▸ Information
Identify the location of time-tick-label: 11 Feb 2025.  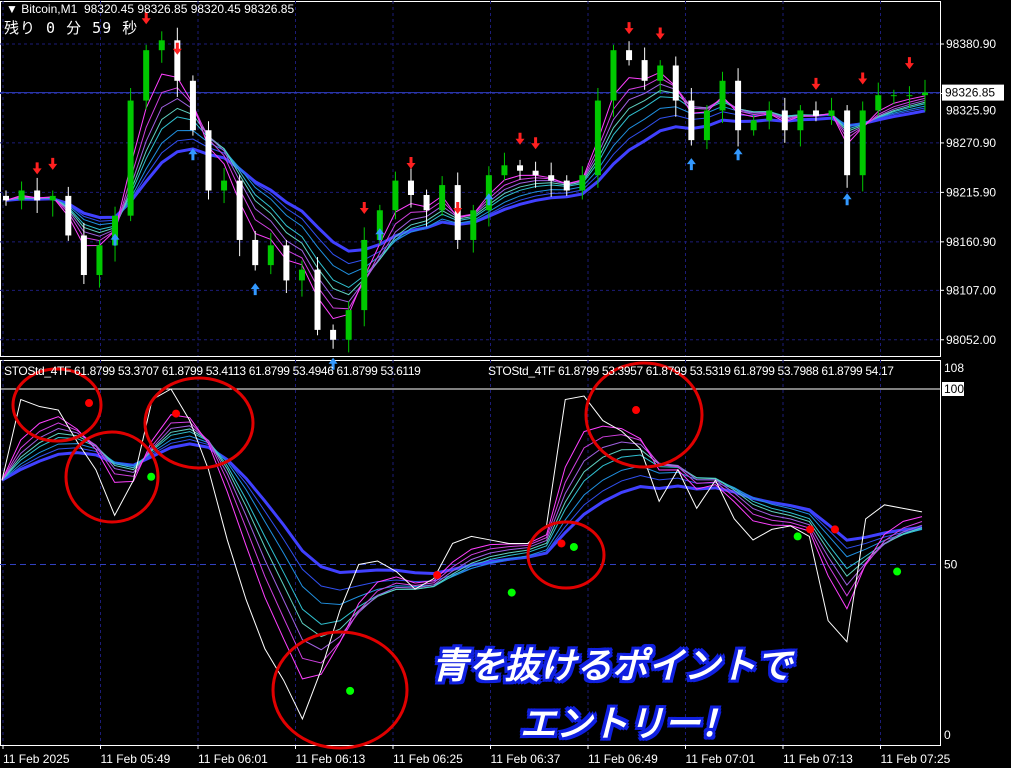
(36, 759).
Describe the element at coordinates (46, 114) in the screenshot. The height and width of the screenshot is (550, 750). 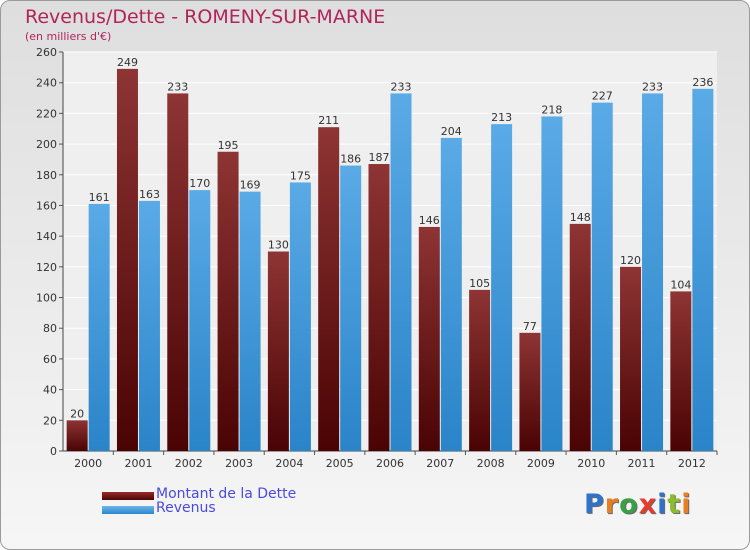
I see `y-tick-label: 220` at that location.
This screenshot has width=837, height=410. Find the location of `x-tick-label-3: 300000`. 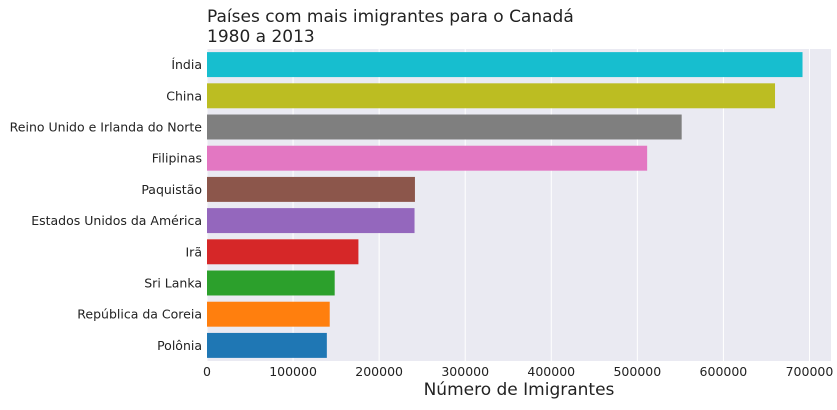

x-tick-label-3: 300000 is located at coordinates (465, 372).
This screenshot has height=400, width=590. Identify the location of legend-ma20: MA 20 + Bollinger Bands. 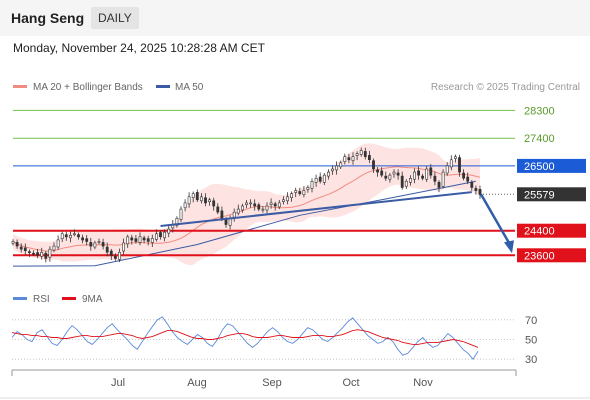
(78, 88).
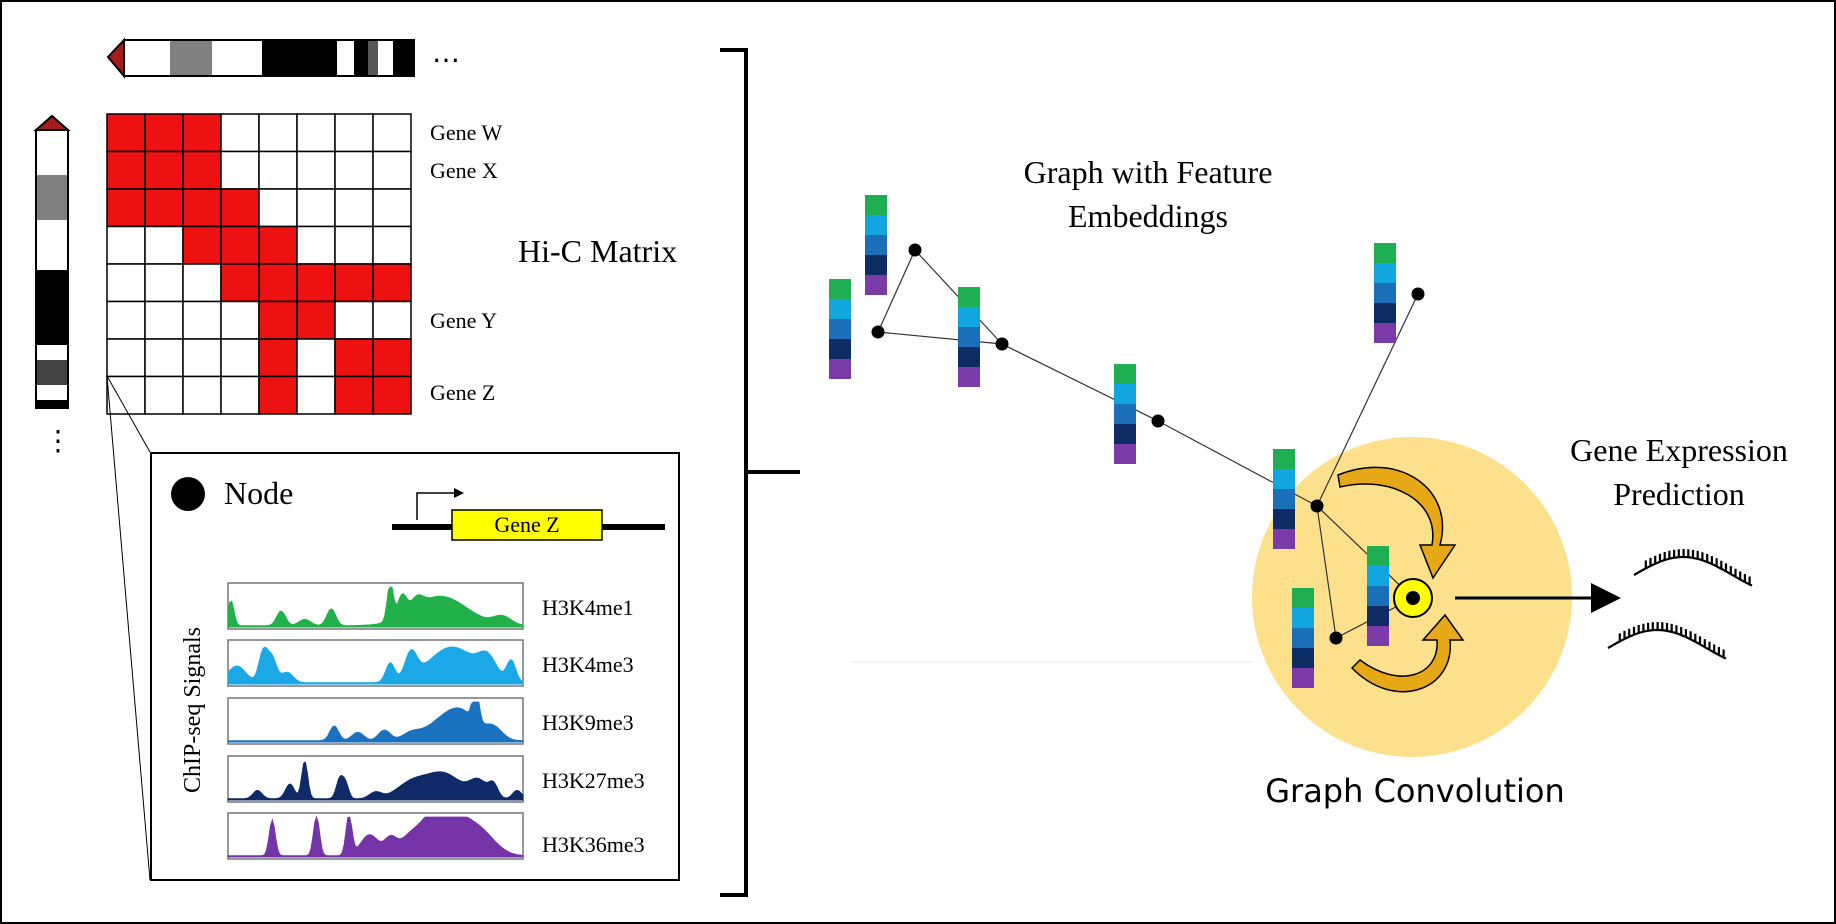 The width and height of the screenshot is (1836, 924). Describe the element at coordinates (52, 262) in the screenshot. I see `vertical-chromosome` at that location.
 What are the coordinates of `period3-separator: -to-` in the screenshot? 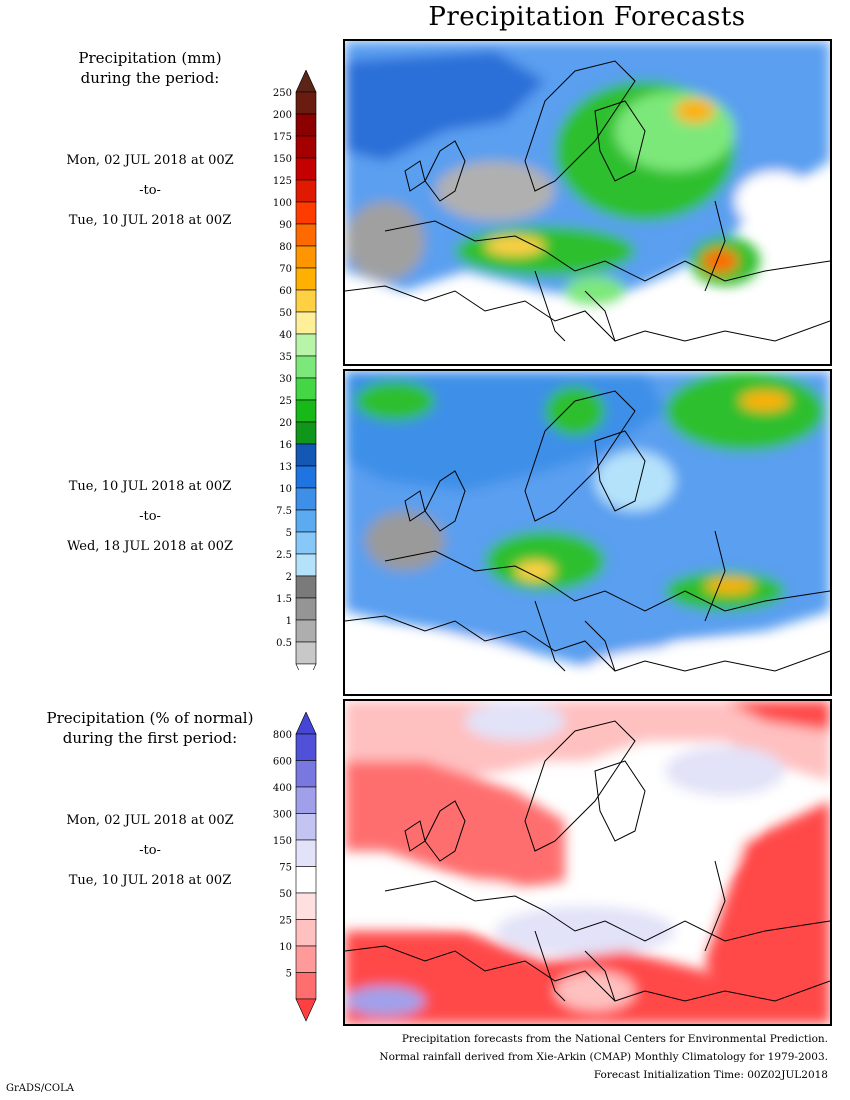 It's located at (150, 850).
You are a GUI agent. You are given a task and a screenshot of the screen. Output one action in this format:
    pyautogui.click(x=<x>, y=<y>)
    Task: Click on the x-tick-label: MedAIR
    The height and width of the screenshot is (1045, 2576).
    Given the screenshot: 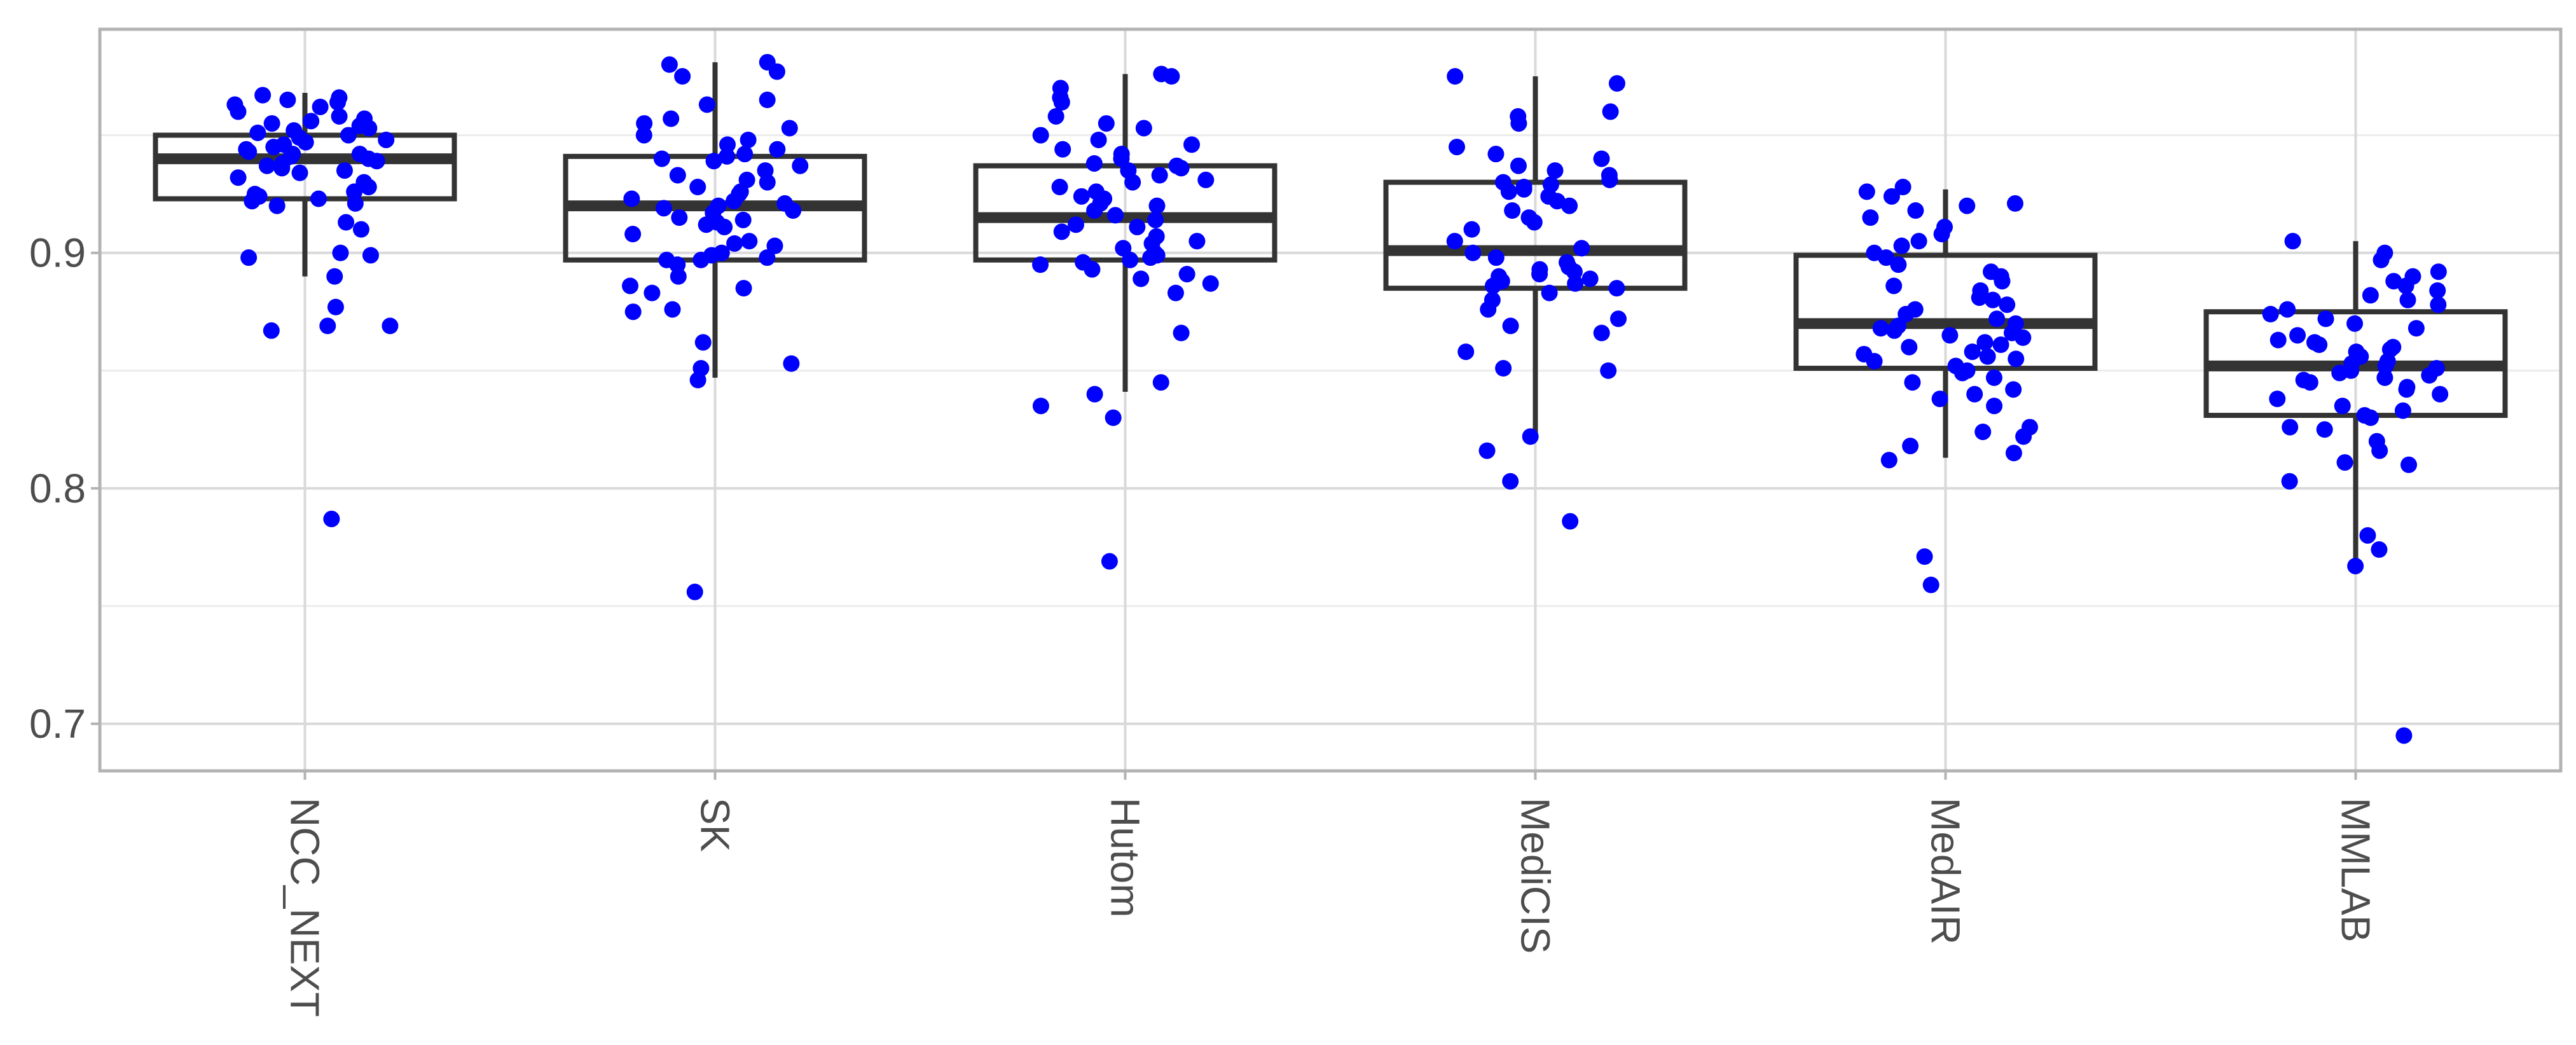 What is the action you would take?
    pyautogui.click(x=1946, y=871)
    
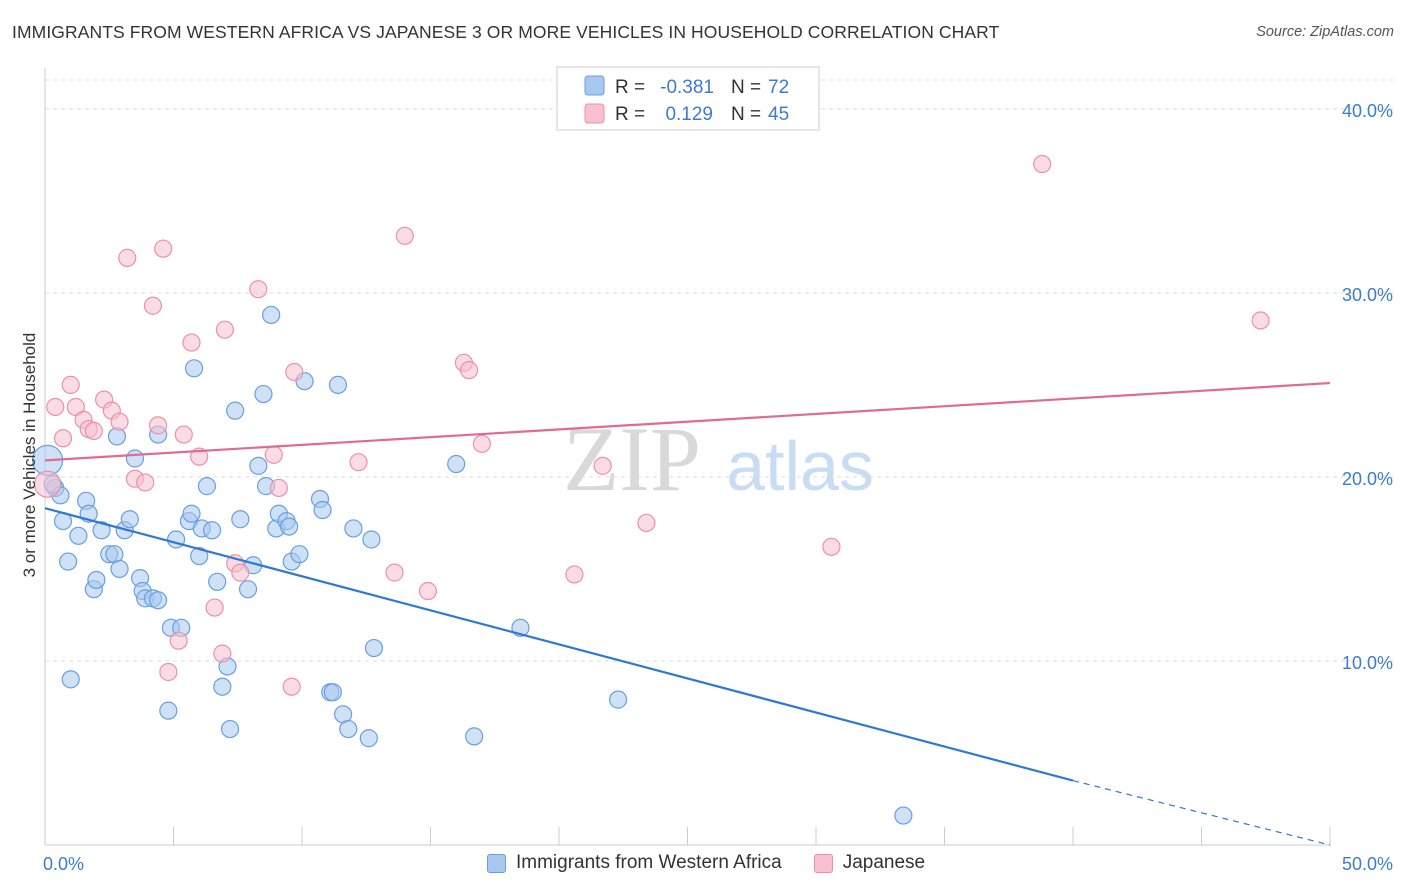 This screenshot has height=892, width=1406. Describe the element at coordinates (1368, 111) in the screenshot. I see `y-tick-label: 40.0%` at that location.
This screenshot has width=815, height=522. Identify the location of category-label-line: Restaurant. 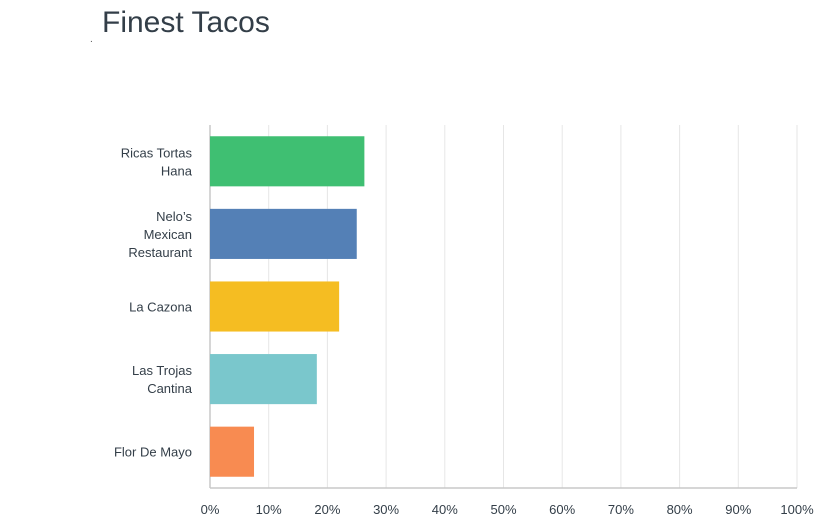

▸ What you will do
Reproduce the listing from the line with "You are a GUI" up to and including the line with "The height and width of the screenshot is (1045, 2576).", changing "screenshot" to "screen capture" and leaving everything else as it is.

▸ Task response
You are a GUI agent. You are given a task and a screen capture of the screen. Output one action in this format:
    pyautogui.click(x=<x>, y=<y>)
    Task: Click on the x-tick-label: MedAIR
    The height and width of the screen capture is (1045, 2576).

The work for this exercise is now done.